To that end, Luongo closed for a quick refurbishing, returning the color scheme to its original pastel hue. The menu, too, will revisit the past, adding, according to Luongo, “the classical dishes we used to have when Mark was here—cacciucco, lasagna, rigatoni with sweet sausage.” Expect more than a little Campagna and a decided Tuscan component, all geared to the neighborhood’s tony taste. “It’s New York Italian for the Upper East Side,” Strausman says pointedly. “So it’s gotta be light.”
23 East 74th Street
212-794-0205

the in cut
Is Flatiron Steak The New Hanger?
‘It’s the same thing that happened with hanger steak a few years ago,” says butcher Jerry Ottomanelli. A slew of smart chefs are just discovering the flatiron steak, a remarkably flavorful, surprisingly tender, and—most important—cheap cut from the shoulder that old-school butchers call “chicken steak.” “You always have to give the public something new,” Ottomanelli says. “But it is a very tasty piece of meat.” And don’t worry: It doesn’t taste like chicken.
See Who’s Serving It!

ask gael
Can you send me somewhere romantic for an exotic drink?

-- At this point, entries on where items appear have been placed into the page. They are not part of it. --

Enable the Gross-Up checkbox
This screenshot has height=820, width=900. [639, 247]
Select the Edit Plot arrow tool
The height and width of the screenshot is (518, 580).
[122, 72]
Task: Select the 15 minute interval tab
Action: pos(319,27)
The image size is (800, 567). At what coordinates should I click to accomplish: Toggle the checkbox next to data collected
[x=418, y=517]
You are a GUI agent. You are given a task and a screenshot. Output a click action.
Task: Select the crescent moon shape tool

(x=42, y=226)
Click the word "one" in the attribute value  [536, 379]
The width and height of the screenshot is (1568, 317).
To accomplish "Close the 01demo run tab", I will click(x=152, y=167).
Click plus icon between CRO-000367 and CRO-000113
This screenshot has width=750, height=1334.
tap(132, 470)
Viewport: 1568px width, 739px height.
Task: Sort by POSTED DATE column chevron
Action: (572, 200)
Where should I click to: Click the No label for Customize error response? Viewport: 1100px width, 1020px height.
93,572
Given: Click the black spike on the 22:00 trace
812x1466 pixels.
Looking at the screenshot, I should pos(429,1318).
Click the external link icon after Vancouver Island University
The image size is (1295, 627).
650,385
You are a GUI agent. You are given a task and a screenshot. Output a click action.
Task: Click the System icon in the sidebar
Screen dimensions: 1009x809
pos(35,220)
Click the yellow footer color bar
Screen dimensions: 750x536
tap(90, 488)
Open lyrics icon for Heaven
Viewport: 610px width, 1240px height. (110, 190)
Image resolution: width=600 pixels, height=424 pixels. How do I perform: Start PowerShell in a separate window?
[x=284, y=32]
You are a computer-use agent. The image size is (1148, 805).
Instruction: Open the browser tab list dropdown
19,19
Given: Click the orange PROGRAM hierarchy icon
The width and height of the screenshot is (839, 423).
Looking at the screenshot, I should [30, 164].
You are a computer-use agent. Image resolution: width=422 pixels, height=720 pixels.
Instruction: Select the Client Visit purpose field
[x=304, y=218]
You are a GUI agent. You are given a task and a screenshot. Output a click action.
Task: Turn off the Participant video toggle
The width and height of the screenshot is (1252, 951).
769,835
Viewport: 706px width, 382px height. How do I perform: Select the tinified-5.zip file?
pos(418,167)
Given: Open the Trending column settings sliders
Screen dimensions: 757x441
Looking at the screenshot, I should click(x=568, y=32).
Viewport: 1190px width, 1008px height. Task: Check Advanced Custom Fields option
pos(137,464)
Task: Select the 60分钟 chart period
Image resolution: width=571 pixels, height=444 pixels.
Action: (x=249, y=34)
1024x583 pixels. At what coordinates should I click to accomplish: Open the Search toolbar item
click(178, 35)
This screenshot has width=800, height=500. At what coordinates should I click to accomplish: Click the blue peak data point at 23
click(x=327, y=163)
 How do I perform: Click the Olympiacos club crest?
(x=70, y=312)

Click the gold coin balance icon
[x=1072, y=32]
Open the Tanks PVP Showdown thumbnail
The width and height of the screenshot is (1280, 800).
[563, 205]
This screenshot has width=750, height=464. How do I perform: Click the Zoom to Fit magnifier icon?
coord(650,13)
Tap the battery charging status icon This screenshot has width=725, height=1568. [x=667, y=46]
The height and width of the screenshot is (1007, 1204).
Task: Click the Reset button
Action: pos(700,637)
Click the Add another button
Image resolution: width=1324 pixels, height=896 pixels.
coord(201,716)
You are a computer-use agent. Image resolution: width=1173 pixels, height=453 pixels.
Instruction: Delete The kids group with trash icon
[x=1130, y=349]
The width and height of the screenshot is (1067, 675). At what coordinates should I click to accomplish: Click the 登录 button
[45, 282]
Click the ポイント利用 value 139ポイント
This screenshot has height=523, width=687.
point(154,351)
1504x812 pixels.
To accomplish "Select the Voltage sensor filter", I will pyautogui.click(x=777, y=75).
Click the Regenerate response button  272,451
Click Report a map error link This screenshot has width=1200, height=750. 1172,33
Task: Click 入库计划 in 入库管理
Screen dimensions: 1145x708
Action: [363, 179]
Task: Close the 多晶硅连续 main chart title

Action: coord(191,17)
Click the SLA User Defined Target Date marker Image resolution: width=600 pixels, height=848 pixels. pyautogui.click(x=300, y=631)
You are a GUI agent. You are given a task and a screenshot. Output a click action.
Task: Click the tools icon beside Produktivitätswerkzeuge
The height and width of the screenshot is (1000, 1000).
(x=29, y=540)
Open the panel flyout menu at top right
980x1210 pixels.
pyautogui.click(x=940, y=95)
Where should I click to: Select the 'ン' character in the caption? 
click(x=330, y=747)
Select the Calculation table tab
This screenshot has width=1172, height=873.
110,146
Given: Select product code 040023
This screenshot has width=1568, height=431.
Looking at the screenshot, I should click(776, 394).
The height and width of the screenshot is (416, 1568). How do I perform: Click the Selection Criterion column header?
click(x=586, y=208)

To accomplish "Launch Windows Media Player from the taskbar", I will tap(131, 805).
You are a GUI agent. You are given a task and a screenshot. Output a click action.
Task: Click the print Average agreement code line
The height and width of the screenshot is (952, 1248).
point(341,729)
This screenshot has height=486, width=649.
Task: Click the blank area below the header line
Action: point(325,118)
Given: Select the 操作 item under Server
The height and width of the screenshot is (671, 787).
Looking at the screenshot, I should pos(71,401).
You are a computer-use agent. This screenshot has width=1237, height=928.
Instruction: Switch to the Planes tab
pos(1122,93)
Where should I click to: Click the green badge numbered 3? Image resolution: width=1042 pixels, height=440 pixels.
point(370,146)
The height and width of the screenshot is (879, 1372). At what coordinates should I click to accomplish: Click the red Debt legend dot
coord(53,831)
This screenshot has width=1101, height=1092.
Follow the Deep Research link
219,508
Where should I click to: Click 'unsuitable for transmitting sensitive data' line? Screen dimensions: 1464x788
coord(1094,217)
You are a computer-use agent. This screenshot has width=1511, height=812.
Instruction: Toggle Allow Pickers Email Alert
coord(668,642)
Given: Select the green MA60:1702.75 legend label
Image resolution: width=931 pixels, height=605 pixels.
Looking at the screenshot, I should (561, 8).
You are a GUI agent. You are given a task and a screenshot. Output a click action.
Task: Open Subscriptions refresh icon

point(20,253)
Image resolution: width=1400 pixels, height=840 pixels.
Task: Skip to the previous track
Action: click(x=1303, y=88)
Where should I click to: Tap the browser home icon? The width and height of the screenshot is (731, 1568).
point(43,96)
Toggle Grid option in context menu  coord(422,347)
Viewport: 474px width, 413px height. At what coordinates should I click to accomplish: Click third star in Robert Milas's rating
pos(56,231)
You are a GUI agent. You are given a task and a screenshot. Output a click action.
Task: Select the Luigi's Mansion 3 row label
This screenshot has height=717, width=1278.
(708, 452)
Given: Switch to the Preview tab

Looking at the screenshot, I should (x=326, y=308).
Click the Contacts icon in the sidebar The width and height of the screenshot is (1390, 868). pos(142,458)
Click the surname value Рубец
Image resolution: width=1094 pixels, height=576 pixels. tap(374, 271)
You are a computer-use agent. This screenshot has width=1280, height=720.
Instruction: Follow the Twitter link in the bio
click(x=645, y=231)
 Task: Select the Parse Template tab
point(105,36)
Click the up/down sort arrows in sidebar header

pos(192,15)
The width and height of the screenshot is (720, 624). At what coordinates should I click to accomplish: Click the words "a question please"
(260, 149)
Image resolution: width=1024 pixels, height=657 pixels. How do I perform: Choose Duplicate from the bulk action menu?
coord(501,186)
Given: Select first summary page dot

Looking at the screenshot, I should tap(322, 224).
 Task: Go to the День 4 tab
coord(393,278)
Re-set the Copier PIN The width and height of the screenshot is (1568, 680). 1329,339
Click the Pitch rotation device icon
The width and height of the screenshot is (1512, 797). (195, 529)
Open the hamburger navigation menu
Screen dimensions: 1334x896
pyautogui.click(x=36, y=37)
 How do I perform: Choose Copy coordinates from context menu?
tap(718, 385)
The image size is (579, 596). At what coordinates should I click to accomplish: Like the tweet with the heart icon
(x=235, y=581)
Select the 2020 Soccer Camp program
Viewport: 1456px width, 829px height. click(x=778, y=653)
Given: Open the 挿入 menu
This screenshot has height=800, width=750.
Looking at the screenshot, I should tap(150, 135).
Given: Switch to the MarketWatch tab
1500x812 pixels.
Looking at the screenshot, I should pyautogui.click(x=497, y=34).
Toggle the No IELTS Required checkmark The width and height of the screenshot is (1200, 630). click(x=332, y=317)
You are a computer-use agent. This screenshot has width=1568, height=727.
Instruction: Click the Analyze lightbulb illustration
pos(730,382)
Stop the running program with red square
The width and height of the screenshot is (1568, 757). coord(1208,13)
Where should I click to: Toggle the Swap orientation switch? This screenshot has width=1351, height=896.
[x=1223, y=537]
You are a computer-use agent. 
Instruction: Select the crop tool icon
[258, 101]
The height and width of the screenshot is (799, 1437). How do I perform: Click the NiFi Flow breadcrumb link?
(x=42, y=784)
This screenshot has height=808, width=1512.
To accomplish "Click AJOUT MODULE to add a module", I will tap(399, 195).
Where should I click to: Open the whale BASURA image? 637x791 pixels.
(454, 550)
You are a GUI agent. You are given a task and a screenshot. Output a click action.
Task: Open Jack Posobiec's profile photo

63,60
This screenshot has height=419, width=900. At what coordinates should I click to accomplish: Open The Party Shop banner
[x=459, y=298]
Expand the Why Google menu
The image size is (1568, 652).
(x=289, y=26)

Even on the hottest night of Indian summer, there’s a cooling breeze as you sip strawberry caipirinha coolers under the stars in the funky High Bar on the roof of the Gramercy Park Hotel (the top-of-the-town fantasy of a longtime pal, I confess). True, the eager servers, saronged as if auditioning for Gauguin, seem a bit disorganized, and the Astroturf squishes with every step after a storm. Relax. Just join a savvy crowd, savoring the jeweled spires of Manhattan dressed for evening. Idle over a Georgia-peach mint julep or a Singapore Sling with salmon tartare, lush lobster salad, or a mound of sweetly sticky baby back ribs to share. Drop a ring in her drink, or your keys in his pocket. With the Chrysler Building’s crown aglow over one shoulder, you’ll feel like you own the town.